Visitors who have booked a session at a novel photo booth in Japan are experiencing perhaps the closest yet possible to Star Trek style teleportation. Each is scanned, then recreated in miniature using a 3D colour printer.
Of course, no one actually moves between places, and the model people are not magically alive. Yet the process is just one example of the rapidly developing and expanding field of 3D printing. While some other applications are also akin to novelties, like chocolate printing, uses include rapidly making complex prototypes, and even creating aeroplane parts.
In Hong Kong, the Housing Department is embracing 3D printing, to create models from 3D architectural design software. Their printer uses a technique akin to inkjet printing, with models built from layers of powder plus coloured glue. Printouts include single flats complete with plumbing, cross sections of apartment buildings, and a new housing development. These help in presenting design concepts to the public. One 3D prototype model showed how an excavation site would appear, helping the contractor with fine-tuning the work sequence.
3D printing involves creating solid objects layer by layer. Lasers have played a key part in its development, and the first 3D printers employed an ultraviolet laser beam that was aimed at a liquid photopolymer. The photopolymer solidified in places it was hit by the beam, which moved on to gradually build the printout. Other techniques have also emerged, such as with print heads extruding molten plastic or even chocolate that quickly hardens, and lasers that fuse powdered material together.
At first, 3D printing was chiefly used for “rapid prototyping”, as part of computer aided design process. Though rapid by comparison with using tools to create intricate models, printing each prototype could take several hours.
Now, there’s a shift towards making actual products. These may include unique fashion designs, such as for shoes and clothing made from plastic and nylon, as well as jewellery. Customised dental crowns can also be made with 3D printers, perhaps far closer to your dentist than has been the case till now.
3D printing enables creation of highly intricate designs that might be difficult or impossible to make in other ways. Metal bone implants can be fashioned with internal structures akin to the lattices of real bone – so they are relatively lightweight, and better integrate into patients’ bodies. Rounded channels are readily built within metal structures, leading to a British manufacturer producing a high-performance gearbox for racing cars, and F-15 fighters featuring printed parts including air ducts.
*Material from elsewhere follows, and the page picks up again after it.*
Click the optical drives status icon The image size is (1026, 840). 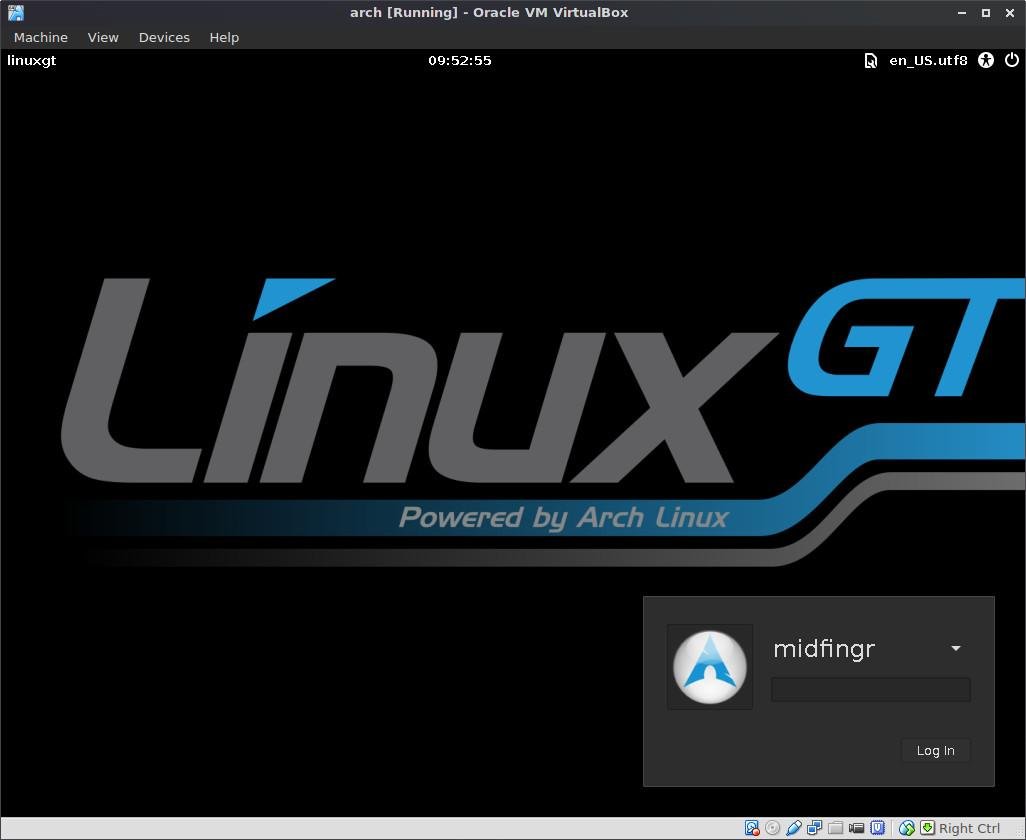pyautogui.click(x=773, y=828)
A new jet engine – the LEAP – that is being developed by a joint venture between GE Aviation of the US and Snecma of France will include several printed parts, partly as making them requires less metal than with conventional techniques, and they can be lighter.
3D printing enables creation of spare parts, which can be a boon in remote locations – and not just on earth. NASA is fostering SpiderFab additive manufacturing techniques, through which spacecraft will deploy 3D printing for making structures that form large antennae supporting a deep space communications network, as well as far larger solar panels than can be launched using rockets. And once spacecraft reach other celestial bodies, 3D printing may again play a key role in space exploration. NASA has funded a study showing that it is possible to make simple tools and spare parts by fashioning them, layer by layer, from simulated moon rock that was powdered, then melted with a laser.
But 3D printing is not just for manufacturers and space explorers. Stay-at-home earthlings can also try creating their very own objects, perhaps through online services, or maybe even with their own printers. Shapeways, Sculpteo and 3dprintuk are among companies that can transform your designs into 3D objects, perhaps as gifts, or as items you can offer for sale. You can also choose from existing designs, such as for smartphone cases to which you can add a personal touch.
While if you want to try 3D printing yourself, desktop printers are becoming more affordable, and more capable. They include a new model from MakerBot with a Star Trek-inspired name: Replicator 2. Roughly the size of a microwave oven, this has a window through which you can watch as plastic objects are created layer by layer. Unlike Star Trek, you can’t ask it to make your dinner, but you could create a plate you can eat from as you ponder the myriad possibilities for printing.